The basic idea is that if we are to be missional, we need to enter into relationships. This is sometimes called “friendship evangelism.” The problem with that term is that there is a temptation to pretend to be friends to make a convert. The person is more a project than anything. That is not acceptable. We need to engage in real and healthy relationships. When that happens, any sharing that is given, will be accepted because they know you care.
Jesus was very aware that not everyone will welcome this message. These are not the wolves who want to stop the message but rather the people who do not want to receive it. In that case, we need to follow the words of the prophet, “You need when to hold them, know when to fold them, when to walk away, know when to run.” If we present the message of Jesus to someone and they reject it, we should not keep pushing. If we get too aggressive, even out of love for Jesus, we do more harm than good. We need to respect people’s feelings and leave them in God’s hands. Pray for them and love them, but don’t be a pest. There are other people who are open to Jesus. Let us look for those opportunities, let us look for that person of peace that Jesus describes, and share with them.

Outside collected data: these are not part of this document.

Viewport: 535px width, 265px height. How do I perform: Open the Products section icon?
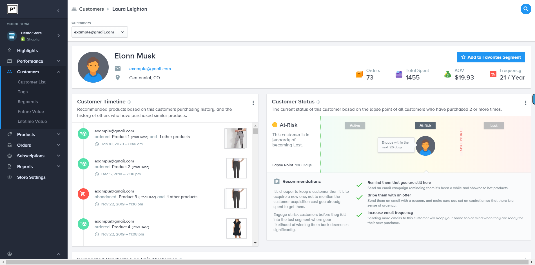9,134
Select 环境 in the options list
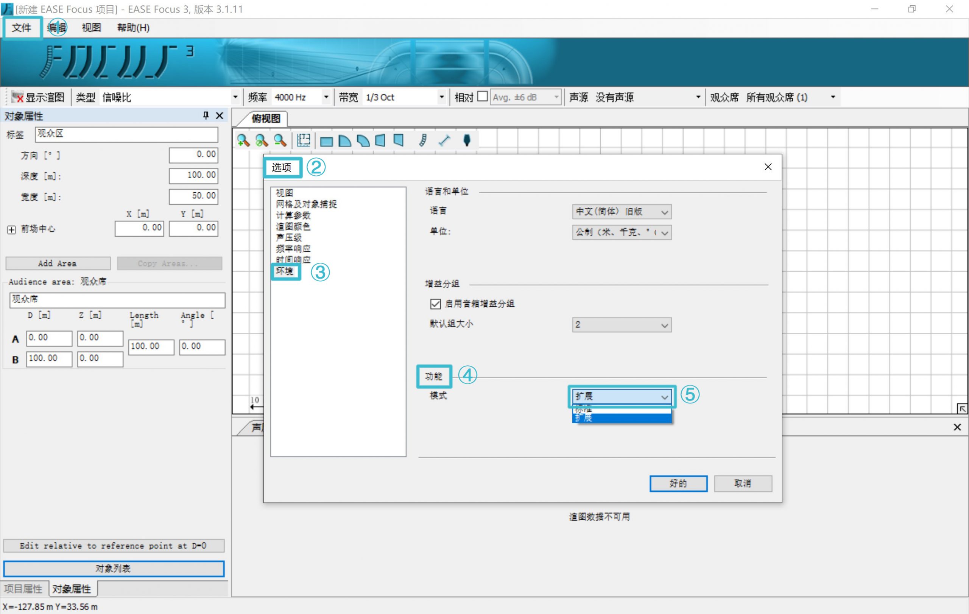 (x=285, y=271)
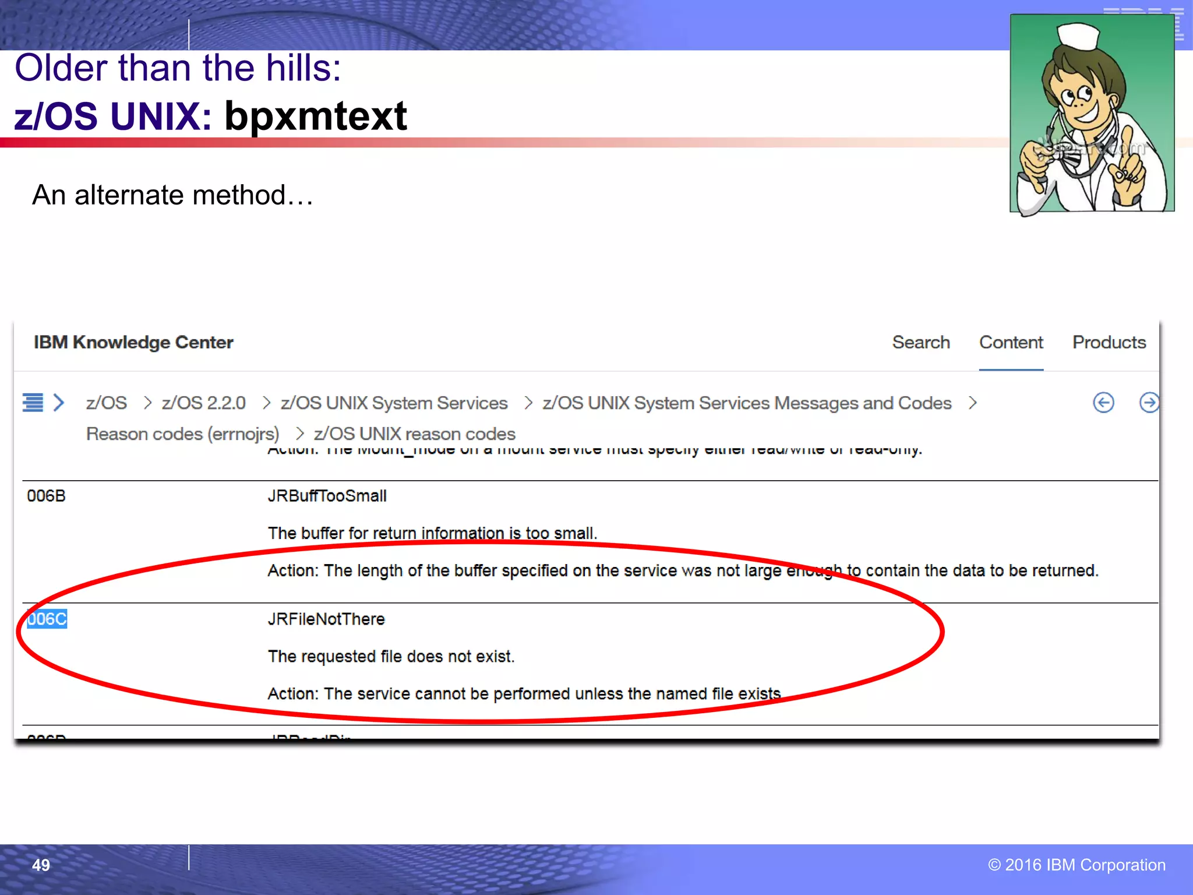The image size is (1193, 895).
Task: Open z/OS UNIX System Services breadcrumb
Action: coord(394,403)
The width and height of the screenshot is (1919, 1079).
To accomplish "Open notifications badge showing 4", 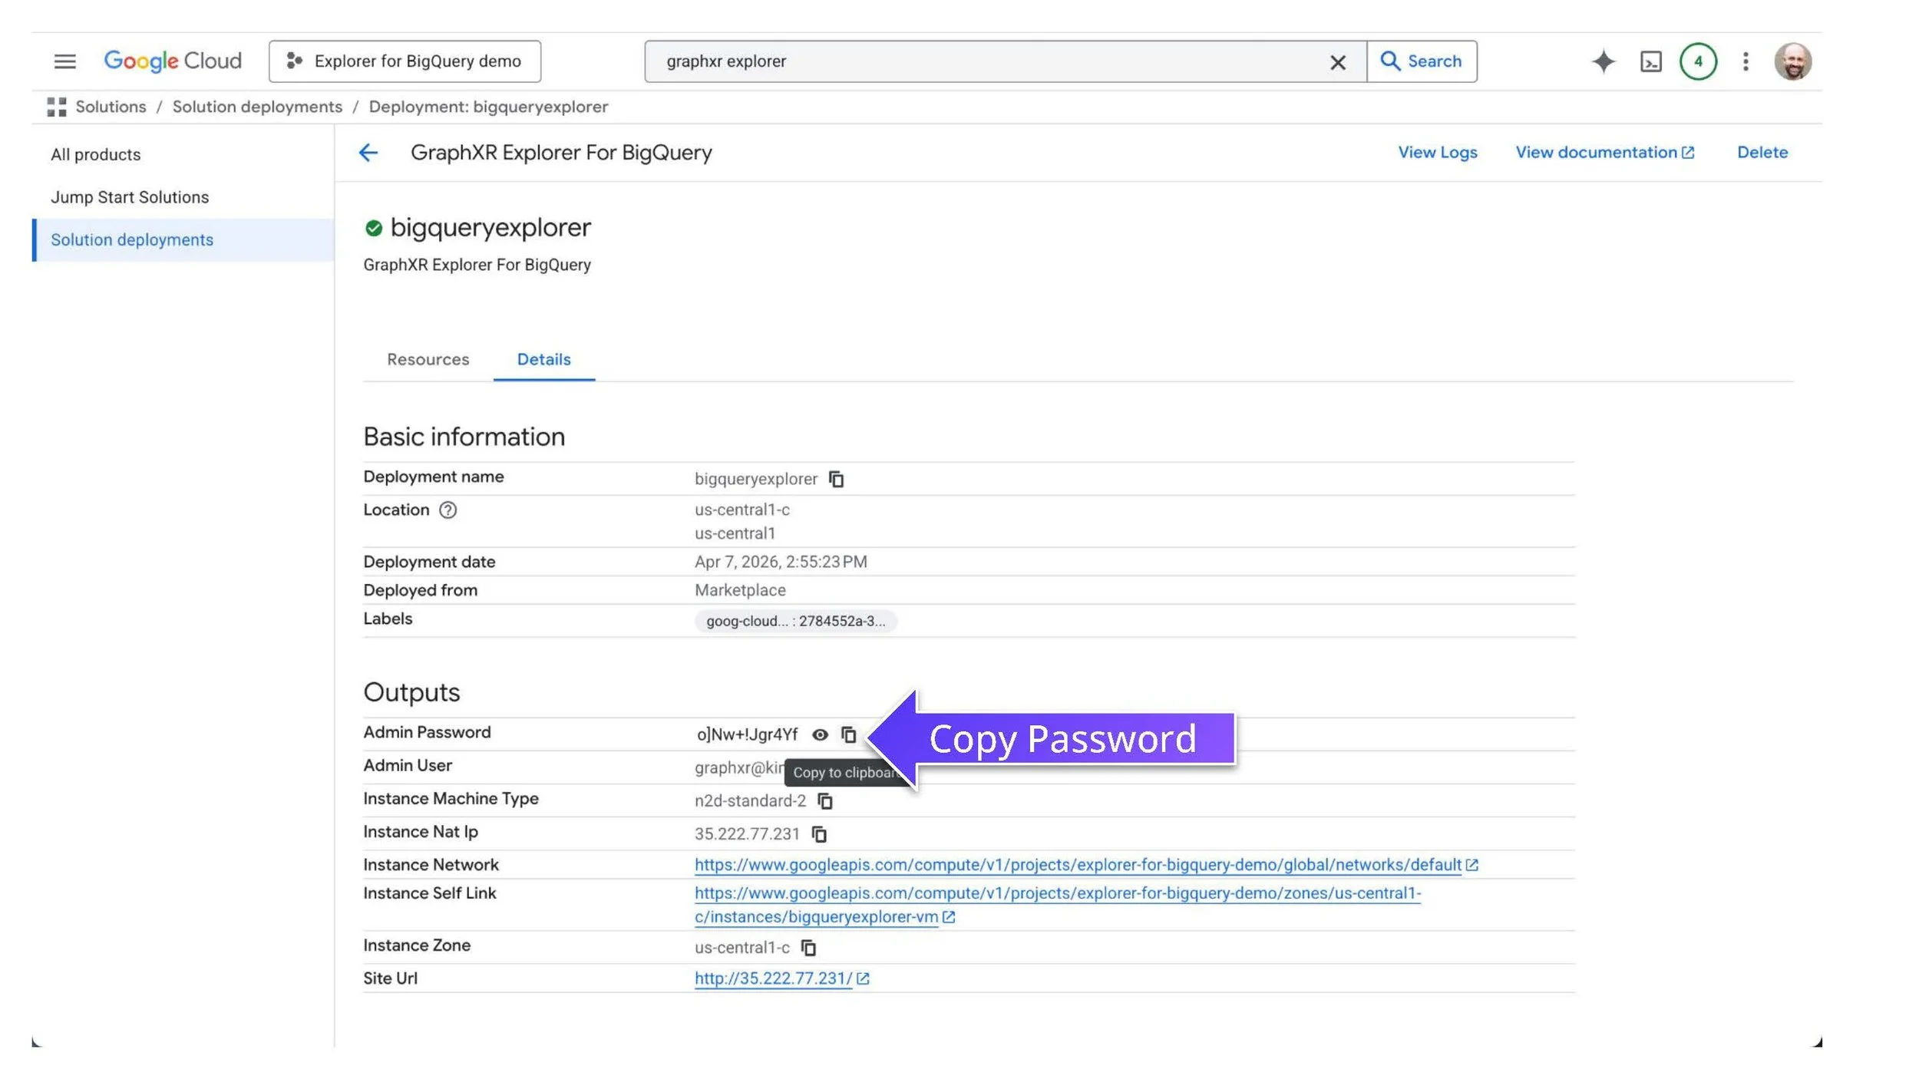I will (1698, 61).
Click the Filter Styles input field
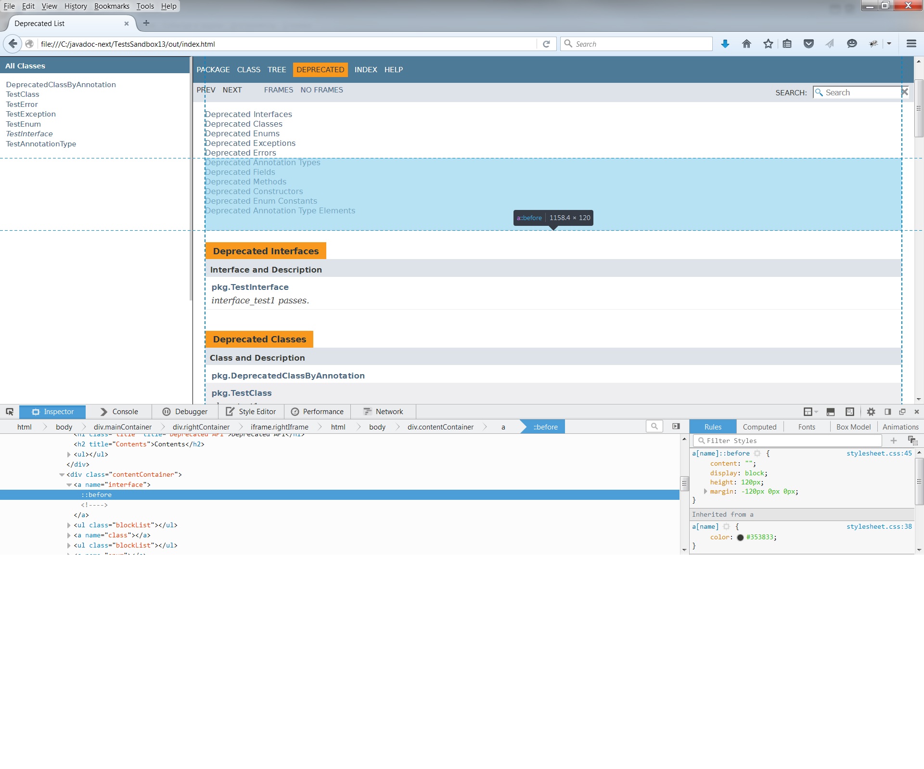Screen dimensions: 924x769 tap(789, 441)

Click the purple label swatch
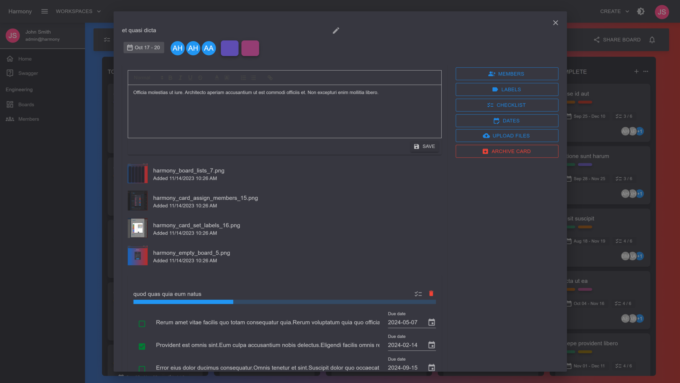pos(230,48)
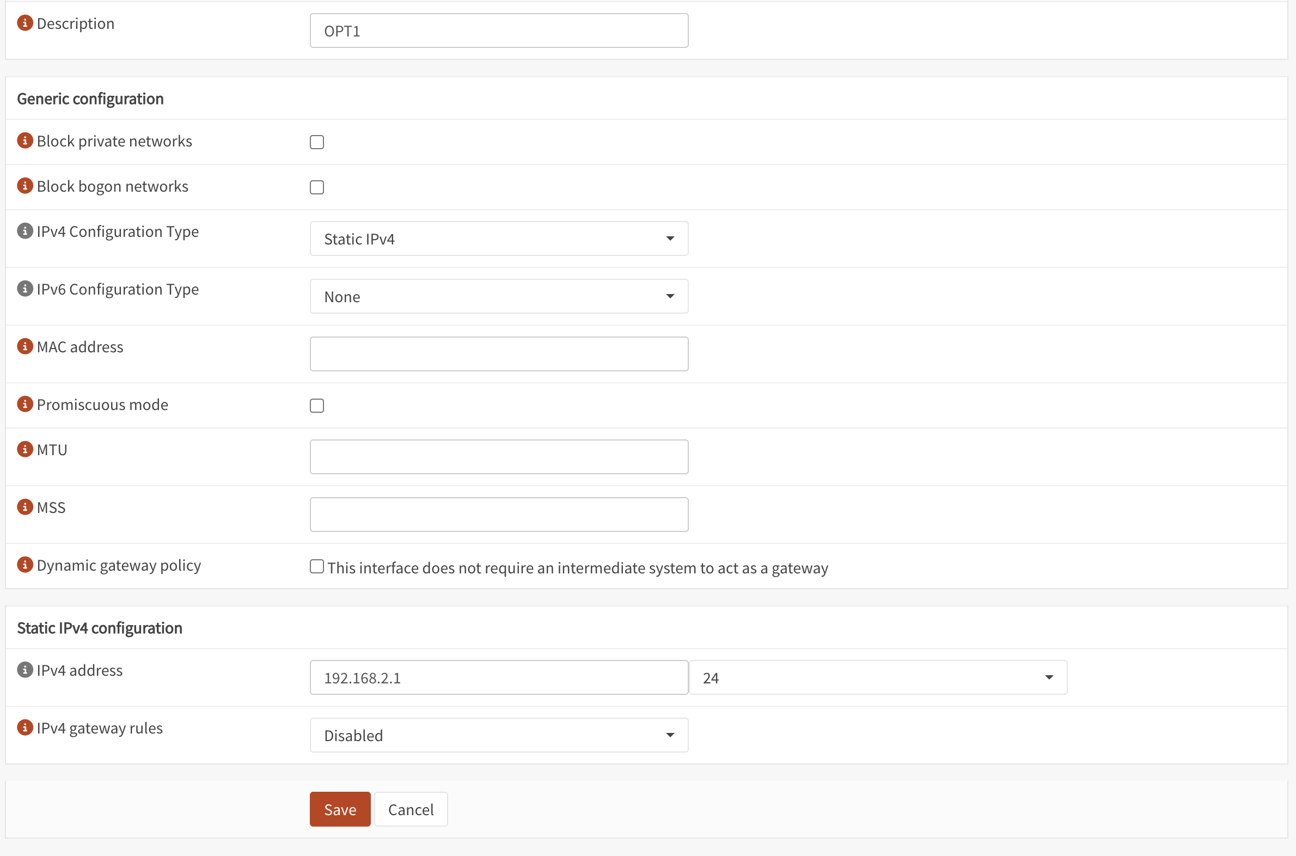The image size is (1296, 856).
Task: Click the info icon next to IPv4 gateway rules
Action: pyautogui.click(x=25, y=728)
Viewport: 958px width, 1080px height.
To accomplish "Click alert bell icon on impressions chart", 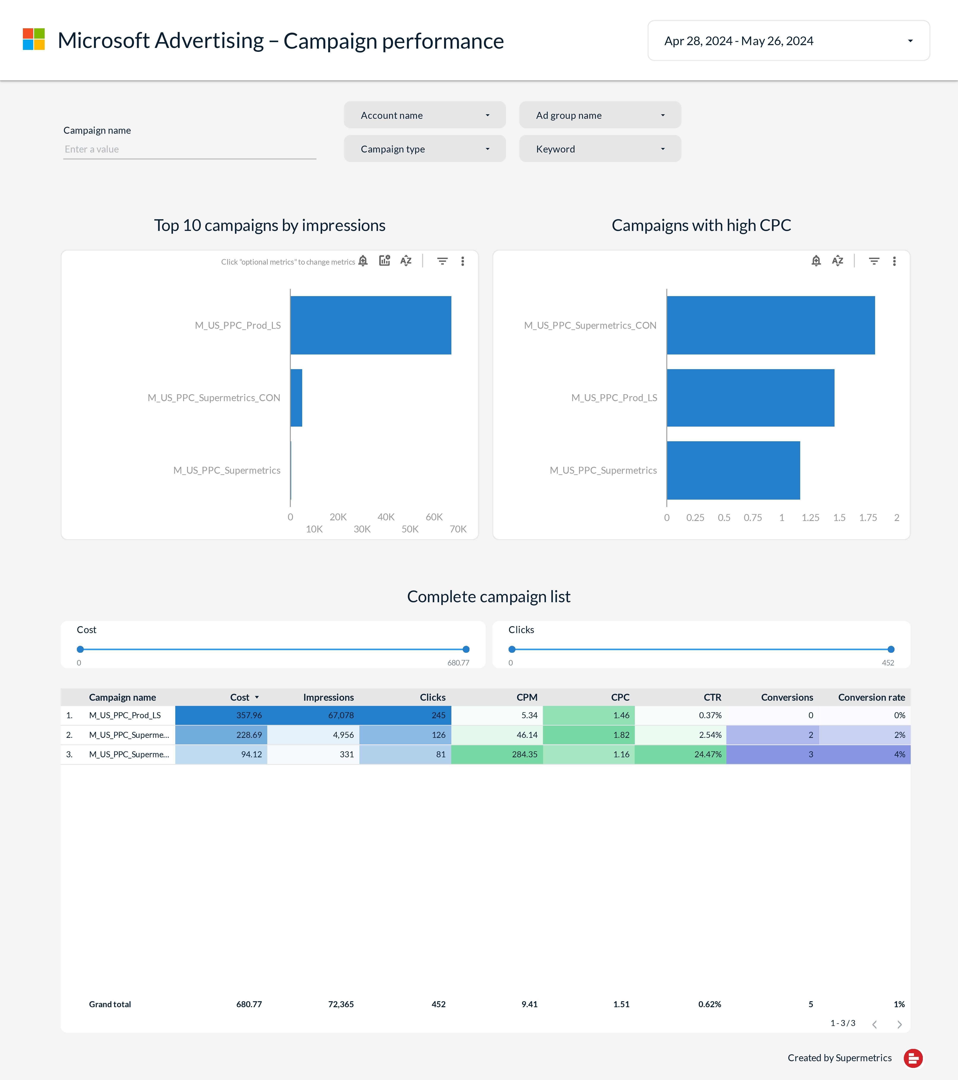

Do you notice what I left out of this message? I never suggested the creation of a formal evangelistic program for the church. There is a place for such programs and we need to talk about how we can be more intentional as a congregation in our outreach.
But I truly believe that being a missional church requires that each of us buy into this on our own first. When we accept the calling that Jesus has on us to go out and share good news, then we can talk about congregational ways to do this. Right now, however, God has placed you in a particular place. You have an opportunity with certain people that I do not. You have relationships that I do not. You can make a difference right where you are. Look all around you, the harvest is plentiful.